REQUIREMENT
From the line containing "Where should I" to the last line of the records below, transcribe everything exactly, pictures excluded.

THE RECORDS

■ ■ ■ ■ ■ ■ ■

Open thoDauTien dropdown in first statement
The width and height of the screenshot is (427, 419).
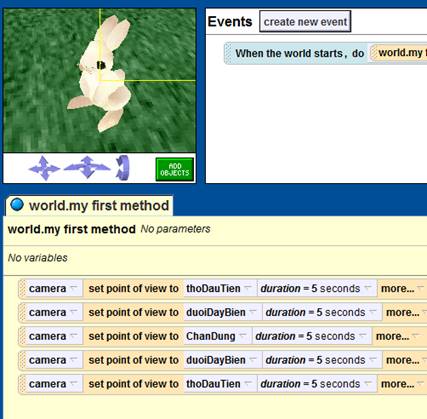220,288
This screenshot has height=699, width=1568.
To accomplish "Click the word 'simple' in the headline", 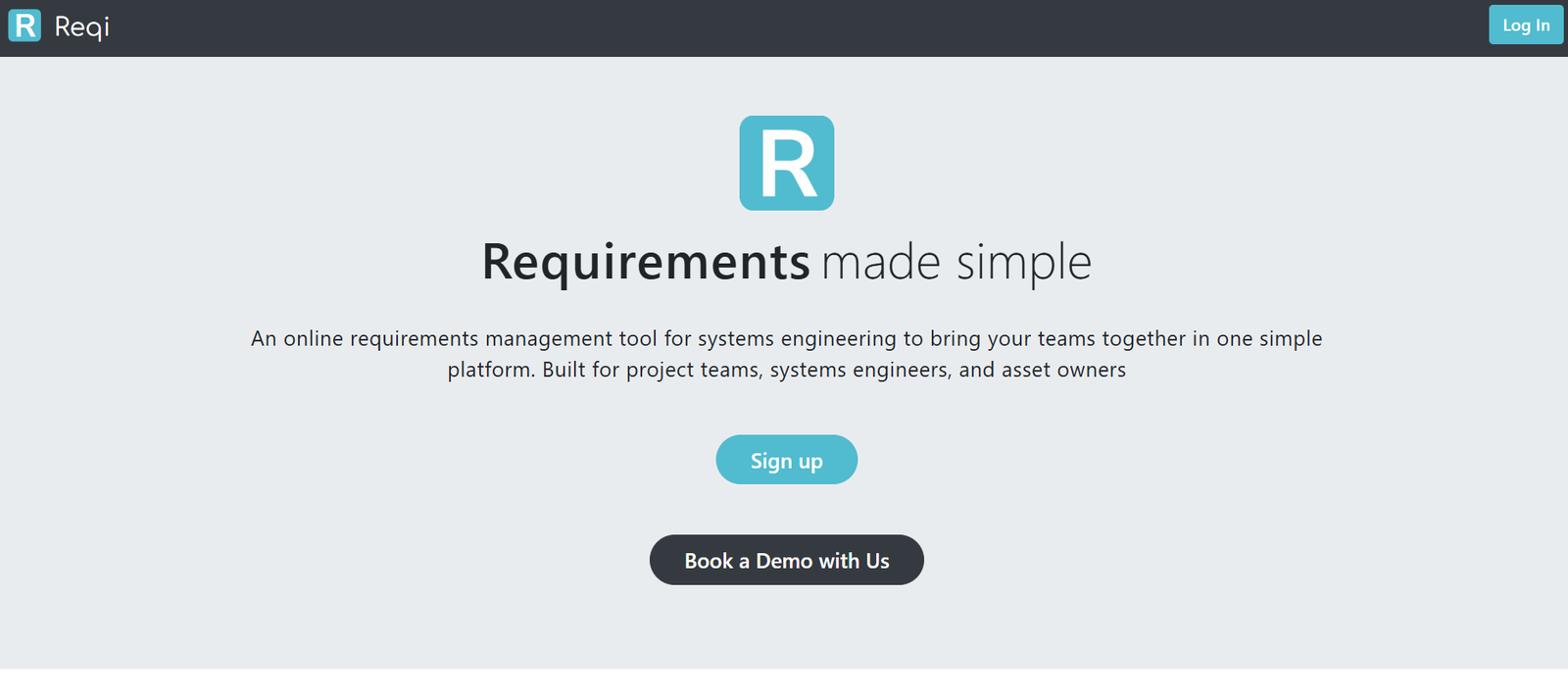I will [x=1023, y=262].
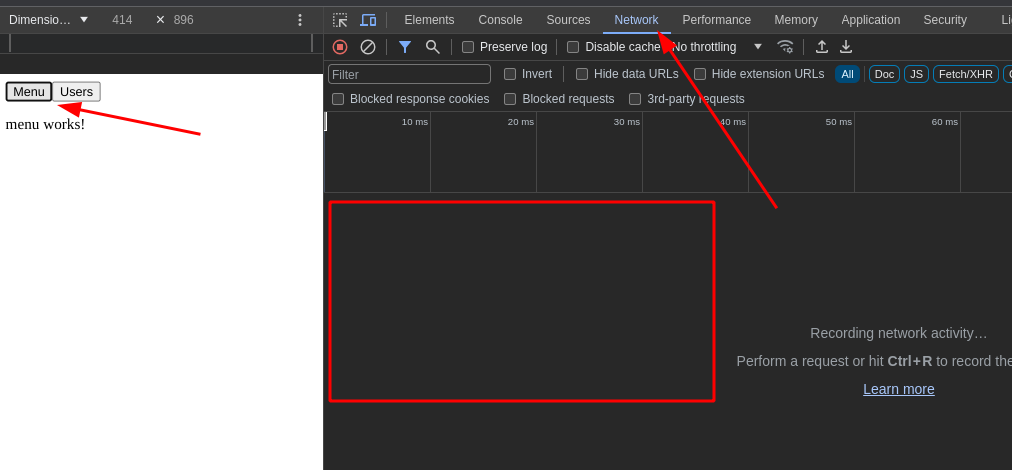
Task: Click the Export HAR download icon
Action: 846,47
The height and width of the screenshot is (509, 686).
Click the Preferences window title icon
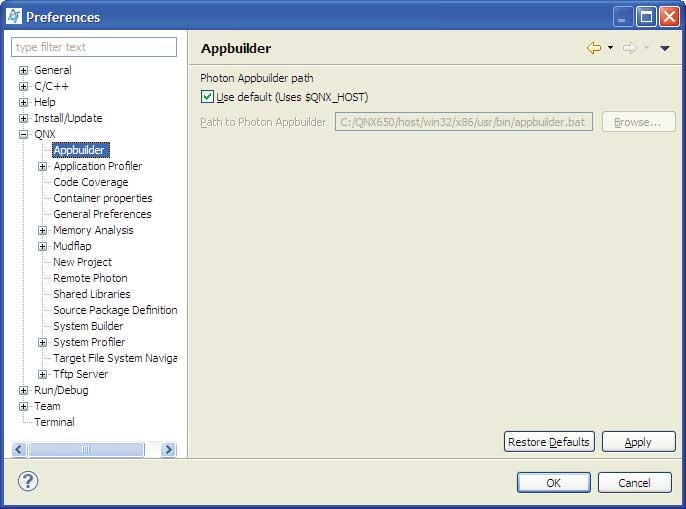[x=13, y=16]
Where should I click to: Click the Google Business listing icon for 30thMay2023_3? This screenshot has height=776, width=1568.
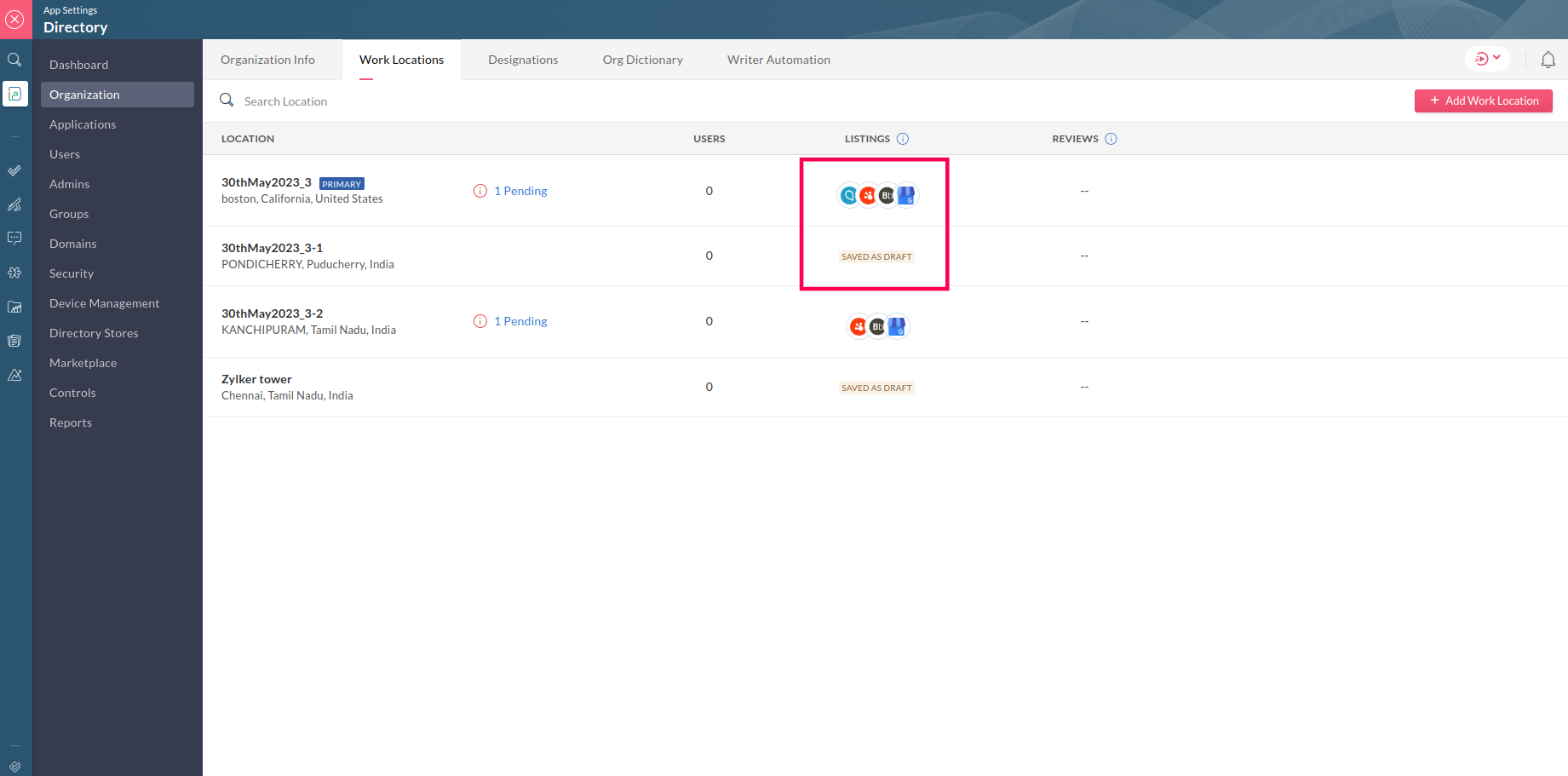pos(906,196)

■ ■ ■ ■ ■ ■ ■

ANSWER TO THIS EXERCISE
Where should I click to: Click the Google Business listing icon for 30thMay2023_3? This screenshot has height=776, width=1568.
pos(906,196)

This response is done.